Who Built The Panama Canal & Why?

imagesCA6KKWT2Even if you are not a mariner, its quite possible that you have heard about the Panama Canal. But do you actually know who built the Panama Canal and more importantly what is the feature that makes it so different from other normal canals, apart from its grandeur and length. Well let us discuss and find out about all this in the article. We will first discuss a few general things about the Panama Canal and then move on to the engineering marvel that it is, and how it is helping marine companies and sea traffic all across the world.

General Specs

The Panama Canal connects the Pacific Ocean to the Atlantic Ocean. It is nearly an 80 kilometers (approx 50 miles) long canal. The construction of the canal started in 1881. It was completed by 1914. Once this canal was constructed it ensured that the ships will not have to sail through the route of Cape Horn to reach the southernmost tip of South America.

The Strait of Magellan that has very rough waters too could have been avoided by the use of the Panama Canal. The construction of the canal also ensured that ships can travel the Atlantic and Pacific oceans in much lesser time.

Bit of History

The area around the Panama Canal has a history. It was first owned by the Columbian, then the French and later by America. After that it came under the control of Panamanian Government in 1999. When the Panama Canal opened it would handle traffic of one thousand ships. As of 2008 the traffic was around fourteen thousand vessels. The canal was opened in 1914. The Panama Canal is also considered to be one of the Seven Wonders of the World.

The origin of the Canal dates back to 1534. The Charles V of Roman Empire and the king of Spain were the first who initiated the construction of this canal. In 1849 the canal became strategically more important as gold was discovered in California. It did help the world trade a lot.

It was almost impossible to even imagine that a canal like this can be built. The French were the first who started the construction. They almost went bankrupt after they lost twenty two thousand lives in the incident. They had also spent a huge sum making this canal.

The Suez Canal is twice as big as the Panama Canal. However, the complication involved in making the Suez Canal was much less. There a mechanism of lifting ships to a height and lowering them again. The main reason for the failure at the first was that the French did not understand the Geology and the Hydrology of the area well.

The region near the Panama Canal is a tropical region as a result these areas see a heavy rainfall and landslides. There are lot of mosquitoes in this region. These mosquitoes are responsible for many diseases that happen in this area. This was also a reason why so many lives were lost at the first place.

Since 1890 the United States of America started to show a lot of interest in the canal. They made a good study of the region and the canal. After a deep study they started to build the Canal. After a lot of hardships they succeeded in building the canal.

(Items listed in a dataset)

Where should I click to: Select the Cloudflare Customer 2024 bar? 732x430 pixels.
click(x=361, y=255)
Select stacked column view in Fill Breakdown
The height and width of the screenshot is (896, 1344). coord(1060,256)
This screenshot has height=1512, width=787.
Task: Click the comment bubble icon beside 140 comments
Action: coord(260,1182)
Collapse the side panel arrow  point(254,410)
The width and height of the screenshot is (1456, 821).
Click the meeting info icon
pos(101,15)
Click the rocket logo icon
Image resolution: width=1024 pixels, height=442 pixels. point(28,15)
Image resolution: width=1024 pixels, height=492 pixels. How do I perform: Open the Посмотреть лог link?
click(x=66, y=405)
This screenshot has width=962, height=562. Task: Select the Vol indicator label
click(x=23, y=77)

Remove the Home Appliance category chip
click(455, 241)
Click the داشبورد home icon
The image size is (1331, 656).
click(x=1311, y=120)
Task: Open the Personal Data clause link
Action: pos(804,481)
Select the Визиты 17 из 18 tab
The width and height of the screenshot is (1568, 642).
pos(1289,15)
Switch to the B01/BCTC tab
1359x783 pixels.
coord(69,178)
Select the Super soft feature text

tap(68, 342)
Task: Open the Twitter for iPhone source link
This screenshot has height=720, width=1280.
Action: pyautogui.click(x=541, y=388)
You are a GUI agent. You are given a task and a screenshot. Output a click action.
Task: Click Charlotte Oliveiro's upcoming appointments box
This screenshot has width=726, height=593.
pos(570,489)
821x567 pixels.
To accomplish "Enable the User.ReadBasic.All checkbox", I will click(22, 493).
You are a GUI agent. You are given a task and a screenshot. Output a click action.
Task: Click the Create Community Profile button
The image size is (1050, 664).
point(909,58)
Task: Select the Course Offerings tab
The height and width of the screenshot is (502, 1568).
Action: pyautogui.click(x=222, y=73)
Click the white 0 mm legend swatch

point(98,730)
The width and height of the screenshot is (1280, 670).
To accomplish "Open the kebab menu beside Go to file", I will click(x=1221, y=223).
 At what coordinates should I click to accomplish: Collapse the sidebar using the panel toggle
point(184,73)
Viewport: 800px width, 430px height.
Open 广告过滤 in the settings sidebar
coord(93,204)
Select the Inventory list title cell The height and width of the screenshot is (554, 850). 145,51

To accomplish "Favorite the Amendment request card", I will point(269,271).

_Activity_
List every distinct year that appears in the Panama Canal article, in the order each first appears.

_Answer to this problem_
1881, 1914, 1999, 2008, 1534, 1849, 1890